We're excited to share this library with you, designed to help you build high-performance applications with Free Threaded Python.
ft_utils is open-source software, licensed under the permissive MIT license. You can find the full license terms in our LICENSE file.
We'd love for you to contribute to ft_utils! To ensure that our codebase remains maintainable and efficient, we follow some simple guidelines. Please take a look at our CONTRIBUTING.md document for more information.
In addition to these guidelines, we have a few extra rules to keep in mind:
- Language: We use C11 and Python as our only programming languages. Build scripts can be in other languages.
- Cross-Platform Compatibility: Our code must compile on Windows, Linux, and Mac(arm).
- GIL and Free Threaded Python: All functionality should work seamlessly on both GIL and Free Threaded Python, although results may vary slightly between the two environments.
- Unit Tests: Every feature must have at least one unit test to ensure it works correctly.

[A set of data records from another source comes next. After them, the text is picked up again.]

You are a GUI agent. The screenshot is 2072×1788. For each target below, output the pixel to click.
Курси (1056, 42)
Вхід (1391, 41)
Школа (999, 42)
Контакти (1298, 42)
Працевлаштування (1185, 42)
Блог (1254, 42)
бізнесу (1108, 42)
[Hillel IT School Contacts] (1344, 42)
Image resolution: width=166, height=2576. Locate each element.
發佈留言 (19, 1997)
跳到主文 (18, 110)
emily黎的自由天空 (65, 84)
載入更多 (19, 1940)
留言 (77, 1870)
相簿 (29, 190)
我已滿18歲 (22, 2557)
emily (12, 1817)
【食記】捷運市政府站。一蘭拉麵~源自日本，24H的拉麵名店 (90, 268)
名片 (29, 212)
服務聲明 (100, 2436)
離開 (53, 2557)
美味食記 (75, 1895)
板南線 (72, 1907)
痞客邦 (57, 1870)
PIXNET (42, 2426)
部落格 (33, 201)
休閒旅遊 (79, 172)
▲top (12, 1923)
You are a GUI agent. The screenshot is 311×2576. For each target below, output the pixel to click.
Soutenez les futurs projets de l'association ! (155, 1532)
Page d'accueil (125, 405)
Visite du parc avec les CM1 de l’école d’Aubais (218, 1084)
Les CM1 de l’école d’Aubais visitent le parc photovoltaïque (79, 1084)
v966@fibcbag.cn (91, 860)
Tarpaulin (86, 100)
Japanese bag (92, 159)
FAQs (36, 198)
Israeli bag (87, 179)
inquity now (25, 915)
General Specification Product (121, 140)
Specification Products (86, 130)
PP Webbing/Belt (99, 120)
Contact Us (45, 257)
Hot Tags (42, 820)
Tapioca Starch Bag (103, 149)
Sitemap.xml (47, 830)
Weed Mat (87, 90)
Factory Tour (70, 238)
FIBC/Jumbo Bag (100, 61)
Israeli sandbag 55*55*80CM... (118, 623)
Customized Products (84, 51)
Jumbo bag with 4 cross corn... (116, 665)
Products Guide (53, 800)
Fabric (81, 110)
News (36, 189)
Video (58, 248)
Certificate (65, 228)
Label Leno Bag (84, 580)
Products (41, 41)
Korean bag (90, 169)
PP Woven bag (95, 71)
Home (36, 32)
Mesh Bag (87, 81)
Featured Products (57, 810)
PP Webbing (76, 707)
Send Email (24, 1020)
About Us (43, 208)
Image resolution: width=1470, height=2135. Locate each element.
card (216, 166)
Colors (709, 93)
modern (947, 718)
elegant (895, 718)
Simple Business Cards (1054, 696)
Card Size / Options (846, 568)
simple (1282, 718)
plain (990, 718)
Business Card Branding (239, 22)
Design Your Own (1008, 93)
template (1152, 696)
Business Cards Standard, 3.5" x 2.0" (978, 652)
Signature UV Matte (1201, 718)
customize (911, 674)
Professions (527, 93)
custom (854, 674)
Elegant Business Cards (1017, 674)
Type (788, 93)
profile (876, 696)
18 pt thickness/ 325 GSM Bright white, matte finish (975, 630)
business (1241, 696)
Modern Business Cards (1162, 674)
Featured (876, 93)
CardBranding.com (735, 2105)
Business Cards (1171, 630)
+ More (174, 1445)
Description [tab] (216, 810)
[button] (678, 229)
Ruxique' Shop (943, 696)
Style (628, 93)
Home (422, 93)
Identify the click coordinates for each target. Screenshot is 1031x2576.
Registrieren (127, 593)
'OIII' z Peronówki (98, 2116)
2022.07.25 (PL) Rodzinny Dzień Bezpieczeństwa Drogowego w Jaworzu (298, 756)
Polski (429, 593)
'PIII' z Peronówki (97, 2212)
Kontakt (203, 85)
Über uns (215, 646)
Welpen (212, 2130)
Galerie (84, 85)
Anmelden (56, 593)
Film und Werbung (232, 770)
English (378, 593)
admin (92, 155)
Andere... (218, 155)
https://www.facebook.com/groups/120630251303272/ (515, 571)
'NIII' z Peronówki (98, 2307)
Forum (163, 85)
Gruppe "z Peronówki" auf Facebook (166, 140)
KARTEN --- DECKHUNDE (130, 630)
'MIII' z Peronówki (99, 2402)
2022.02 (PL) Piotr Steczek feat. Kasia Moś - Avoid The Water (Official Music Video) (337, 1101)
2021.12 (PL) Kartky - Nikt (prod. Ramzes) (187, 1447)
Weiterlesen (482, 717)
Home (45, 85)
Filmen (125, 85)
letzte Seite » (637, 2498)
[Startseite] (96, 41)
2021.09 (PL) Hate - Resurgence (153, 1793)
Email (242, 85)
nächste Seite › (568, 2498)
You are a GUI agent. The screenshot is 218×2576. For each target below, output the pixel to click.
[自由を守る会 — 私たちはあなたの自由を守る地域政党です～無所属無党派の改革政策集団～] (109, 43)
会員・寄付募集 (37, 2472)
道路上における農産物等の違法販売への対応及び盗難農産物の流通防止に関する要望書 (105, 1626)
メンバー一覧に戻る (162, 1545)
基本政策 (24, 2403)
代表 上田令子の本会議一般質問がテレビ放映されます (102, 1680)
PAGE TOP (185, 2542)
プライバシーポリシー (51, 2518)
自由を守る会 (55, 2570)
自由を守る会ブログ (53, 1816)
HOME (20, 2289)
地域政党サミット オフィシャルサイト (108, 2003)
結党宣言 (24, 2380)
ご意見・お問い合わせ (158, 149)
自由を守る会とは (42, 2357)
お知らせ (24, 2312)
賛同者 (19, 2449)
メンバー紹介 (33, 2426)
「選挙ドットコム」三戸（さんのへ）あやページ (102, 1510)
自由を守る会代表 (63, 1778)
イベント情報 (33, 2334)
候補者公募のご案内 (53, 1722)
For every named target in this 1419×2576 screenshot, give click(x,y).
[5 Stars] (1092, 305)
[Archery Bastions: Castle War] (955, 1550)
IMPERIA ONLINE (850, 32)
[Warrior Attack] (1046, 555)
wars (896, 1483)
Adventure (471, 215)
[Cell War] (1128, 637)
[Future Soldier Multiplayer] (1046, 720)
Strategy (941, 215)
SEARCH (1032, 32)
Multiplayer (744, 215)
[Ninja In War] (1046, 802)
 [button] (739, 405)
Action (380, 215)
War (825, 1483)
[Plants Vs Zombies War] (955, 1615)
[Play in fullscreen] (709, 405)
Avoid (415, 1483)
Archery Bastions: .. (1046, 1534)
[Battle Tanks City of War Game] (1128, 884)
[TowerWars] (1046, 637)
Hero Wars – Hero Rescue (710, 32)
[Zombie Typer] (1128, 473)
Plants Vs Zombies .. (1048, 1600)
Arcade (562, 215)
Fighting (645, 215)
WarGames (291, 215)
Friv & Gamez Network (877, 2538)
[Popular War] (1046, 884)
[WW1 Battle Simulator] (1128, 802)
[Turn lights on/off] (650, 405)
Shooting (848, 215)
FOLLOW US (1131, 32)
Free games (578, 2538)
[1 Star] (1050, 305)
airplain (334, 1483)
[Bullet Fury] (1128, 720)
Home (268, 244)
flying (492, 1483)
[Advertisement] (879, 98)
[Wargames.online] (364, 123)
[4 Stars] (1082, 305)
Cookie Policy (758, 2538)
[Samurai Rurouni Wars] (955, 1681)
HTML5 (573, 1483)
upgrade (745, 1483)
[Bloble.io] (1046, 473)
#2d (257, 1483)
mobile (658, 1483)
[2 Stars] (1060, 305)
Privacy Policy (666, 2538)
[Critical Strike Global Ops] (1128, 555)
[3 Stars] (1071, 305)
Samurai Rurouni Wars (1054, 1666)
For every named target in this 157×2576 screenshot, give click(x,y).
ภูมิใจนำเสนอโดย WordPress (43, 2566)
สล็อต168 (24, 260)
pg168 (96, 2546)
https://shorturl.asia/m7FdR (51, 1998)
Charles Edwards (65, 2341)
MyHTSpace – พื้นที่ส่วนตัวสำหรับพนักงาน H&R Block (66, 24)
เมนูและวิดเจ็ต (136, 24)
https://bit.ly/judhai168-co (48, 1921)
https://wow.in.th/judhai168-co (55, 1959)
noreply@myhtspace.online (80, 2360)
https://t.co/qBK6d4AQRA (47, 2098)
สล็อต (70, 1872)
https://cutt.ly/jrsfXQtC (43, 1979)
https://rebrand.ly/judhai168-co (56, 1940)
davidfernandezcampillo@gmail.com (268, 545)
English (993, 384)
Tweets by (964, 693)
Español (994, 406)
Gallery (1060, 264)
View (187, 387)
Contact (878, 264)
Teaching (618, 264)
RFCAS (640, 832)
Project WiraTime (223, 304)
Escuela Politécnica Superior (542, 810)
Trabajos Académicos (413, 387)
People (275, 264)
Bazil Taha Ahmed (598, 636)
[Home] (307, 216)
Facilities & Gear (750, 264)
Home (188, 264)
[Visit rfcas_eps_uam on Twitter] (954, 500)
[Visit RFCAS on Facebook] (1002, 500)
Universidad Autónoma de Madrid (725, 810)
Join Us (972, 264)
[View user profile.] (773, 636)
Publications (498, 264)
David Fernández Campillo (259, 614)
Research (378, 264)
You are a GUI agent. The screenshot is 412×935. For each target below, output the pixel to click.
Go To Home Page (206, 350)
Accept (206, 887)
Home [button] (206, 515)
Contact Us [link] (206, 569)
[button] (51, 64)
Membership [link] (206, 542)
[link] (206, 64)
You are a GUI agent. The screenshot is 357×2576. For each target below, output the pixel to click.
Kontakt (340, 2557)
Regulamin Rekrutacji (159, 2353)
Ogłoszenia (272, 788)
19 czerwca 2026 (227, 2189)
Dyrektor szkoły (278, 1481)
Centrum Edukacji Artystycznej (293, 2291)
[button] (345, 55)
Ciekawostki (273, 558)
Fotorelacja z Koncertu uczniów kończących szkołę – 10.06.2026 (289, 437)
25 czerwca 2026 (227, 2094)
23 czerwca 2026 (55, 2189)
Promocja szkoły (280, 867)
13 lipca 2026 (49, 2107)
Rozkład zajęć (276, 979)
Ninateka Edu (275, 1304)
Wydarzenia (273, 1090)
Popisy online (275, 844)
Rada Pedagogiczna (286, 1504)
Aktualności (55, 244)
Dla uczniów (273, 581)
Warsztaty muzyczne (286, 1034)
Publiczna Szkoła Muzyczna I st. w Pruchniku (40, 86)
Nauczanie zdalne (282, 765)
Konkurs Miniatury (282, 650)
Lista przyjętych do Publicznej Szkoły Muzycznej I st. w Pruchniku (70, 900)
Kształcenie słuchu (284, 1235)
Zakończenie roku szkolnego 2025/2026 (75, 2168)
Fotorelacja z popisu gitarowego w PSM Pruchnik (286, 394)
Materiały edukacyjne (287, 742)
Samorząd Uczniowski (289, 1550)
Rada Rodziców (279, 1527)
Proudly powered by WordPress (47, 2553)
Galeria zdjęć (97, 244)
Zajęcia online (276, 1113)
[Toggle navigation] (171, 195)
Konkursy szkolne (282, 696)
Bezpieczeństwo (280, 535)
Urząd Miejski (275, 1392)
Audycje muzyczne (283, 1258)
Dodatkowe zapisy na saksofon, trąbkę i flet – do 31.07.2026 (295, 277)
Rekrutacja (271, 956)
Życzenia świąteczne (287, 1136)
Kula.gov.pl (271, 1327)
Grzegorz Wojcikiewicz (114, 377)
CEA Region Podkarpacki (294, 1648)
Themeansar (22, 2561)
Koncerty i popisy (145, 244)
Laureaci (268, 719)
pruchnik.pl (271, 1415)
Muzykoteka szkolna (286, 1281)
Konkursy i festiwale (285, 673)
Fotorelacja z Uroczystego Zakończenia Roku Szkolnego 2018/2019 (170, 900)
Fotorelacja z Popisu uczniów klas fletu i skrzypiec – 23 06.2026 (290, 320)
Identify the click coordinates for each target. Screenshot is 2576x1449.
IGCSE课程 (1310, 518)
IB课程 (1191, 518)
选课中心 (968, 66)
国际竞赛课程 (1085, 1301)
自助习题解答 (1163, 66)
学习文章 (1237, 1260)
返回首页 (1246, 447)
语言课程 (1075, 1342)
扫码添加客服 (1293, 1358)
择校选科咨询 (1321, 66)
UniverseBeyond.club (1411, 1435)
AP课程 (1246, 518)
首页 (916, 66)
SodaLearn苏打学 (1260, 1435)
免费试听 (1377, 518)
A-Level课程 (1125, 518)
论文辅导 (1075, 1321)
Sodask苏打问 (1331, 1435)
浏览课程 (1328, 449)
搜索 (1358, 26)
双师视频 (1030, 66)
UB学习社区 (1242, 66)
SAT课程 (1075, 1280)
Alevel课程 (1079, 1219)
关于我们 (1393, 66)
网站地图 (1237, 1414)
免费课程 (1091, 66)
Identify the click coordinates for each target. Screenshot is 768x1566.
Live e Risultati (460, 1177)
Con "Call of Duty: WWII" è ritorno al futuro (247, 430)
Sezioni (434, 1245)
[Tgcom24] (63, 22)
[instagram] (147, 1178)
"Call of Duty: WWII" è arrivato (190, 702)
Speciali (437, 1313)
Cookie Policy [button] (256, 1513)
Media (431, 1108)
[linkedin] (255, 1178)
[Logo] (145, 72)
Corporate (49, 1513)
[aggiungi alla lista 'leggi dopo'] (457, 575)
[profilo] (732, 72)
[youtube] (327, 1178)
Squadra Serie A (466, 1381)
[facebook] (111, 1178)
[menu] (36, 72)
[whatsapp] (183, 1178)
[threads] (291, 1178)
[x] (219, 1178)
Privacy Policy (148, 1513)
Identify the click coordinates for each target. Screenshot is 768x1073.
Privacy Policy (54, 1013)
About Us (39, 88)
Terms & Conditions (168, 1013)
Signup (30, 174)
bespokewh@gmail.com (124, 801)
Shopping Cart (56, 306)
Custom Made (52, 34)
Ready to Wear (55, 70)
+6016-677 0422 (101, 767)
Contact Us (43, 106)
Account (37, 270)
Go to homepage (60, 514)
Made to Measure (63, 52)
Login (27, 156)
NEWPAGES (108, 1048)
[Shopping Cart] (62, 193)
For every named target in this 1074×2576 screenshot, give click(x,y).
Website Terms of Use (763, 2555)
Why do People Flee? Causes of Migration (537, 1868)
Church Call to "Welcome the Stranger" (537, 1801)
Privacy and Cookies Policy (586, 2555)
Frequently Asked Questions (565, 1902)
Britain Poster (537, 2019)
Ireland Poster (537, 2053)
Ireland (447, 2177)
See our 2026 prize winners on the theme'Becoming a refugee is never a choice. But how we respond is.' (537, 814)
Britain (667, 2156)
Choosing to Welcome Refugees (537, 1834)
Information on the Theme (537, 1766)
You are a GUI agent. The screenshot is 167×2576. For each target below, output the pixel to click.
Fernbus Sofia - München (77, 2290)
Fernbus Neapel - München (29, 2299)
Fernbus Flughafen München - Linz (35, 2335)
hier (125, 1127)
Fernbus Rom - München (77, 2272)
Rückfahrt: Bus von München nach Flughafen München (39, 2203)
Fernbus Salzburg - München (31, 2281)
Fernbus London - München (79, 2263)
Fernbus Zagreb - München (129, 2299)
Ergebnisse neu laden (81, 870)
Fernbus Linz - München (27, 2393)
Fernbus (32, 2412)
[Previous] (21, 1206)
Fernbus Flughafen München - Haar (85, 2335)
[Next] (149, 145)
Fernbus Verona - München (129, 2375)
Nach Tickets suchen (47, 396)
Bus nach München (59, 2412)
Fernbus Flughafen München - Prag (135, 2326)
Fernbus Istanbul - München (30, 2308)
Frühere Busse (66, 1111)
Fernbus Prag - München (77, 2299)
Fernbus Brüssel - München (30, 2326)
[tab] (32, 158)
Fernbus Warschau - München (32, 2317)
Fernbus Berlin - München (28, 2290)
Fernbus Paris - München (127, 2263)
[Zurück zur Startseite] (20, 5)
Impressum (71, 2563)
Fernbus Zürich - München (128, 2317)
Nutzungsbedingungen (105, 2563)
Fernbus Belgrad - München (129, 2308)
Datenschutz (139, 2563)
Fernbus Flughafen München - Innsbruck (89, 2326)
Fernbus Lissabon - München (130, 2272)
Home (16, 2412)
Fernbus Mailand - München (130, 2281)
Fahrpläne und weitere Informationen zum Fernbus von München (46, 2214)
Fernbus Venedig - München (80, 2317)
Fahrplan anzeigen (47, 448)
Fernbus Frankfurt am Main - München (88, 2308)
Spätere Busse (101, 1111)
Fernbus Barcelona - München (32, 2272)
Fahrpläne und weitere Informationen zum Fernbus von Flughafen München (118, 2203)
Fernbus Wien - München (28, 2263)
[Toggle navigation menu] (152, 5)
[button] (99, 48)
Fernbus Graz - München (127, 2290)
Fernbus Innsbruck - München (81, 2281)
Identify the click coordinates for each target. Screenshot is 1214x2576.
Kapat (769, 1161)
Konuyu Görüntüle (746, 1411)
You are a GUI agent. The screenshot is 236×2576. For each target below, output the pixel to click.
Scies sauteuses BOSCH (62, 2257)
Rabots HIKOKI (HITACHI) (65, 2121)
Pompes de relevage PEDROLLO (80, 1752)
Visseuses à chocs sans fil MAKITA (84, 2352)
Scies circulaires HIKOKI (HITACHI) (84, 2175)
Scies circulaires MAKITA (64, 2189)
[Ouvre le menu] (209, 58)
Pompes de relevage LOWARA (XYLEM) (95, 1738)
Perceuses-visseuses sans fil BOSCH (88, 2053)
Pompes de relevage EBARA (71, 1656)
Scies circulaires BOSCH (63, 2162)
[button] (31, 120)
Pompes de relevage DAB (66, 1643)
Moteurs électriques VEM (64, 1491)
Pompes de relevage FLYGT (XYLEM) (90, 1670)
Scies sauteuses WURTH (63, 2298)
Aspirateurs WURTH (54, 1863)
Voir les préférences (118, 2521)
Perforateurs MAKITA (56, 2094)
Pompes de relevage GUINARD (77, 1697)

- Benchmarks: It is best practice to write benchmarks for all new features to further test and to drive our aim of high performance.
See to documentation.
At the time of writing ft_utils is a source only distribution. You will need to build the wheel yourself.
You will need a source code version of CPython. To run for Free Threaded Python, at the time of writing, this means you will require CPython 3.13 and compile as 3.13t. This code will also compile under 3.12 but then you only get the GIL version.
Please ensure you are in a virtual environment. If you cannot, or do not wish to do this then you will need to coomment out the call to check_env() in setup.py.
Once you have everything in place, please execute setup.py as a python script:
python setup.py bdist_wheel
If this does not work due to networking then you might need use a proxy; for example:
https_proxy=http://fwdproxy:8080 python setup.py
The code in ft_utils is built and tested interally within Meta. At the time of writing there is no external CI.
However, once installed you can test the code via python -m ft_utils.tests.test_run_all
. This will not work if your current working directory is the ft_utils source director (due to name clash). This will run all the tests and benchmarks which are known good and report any failures.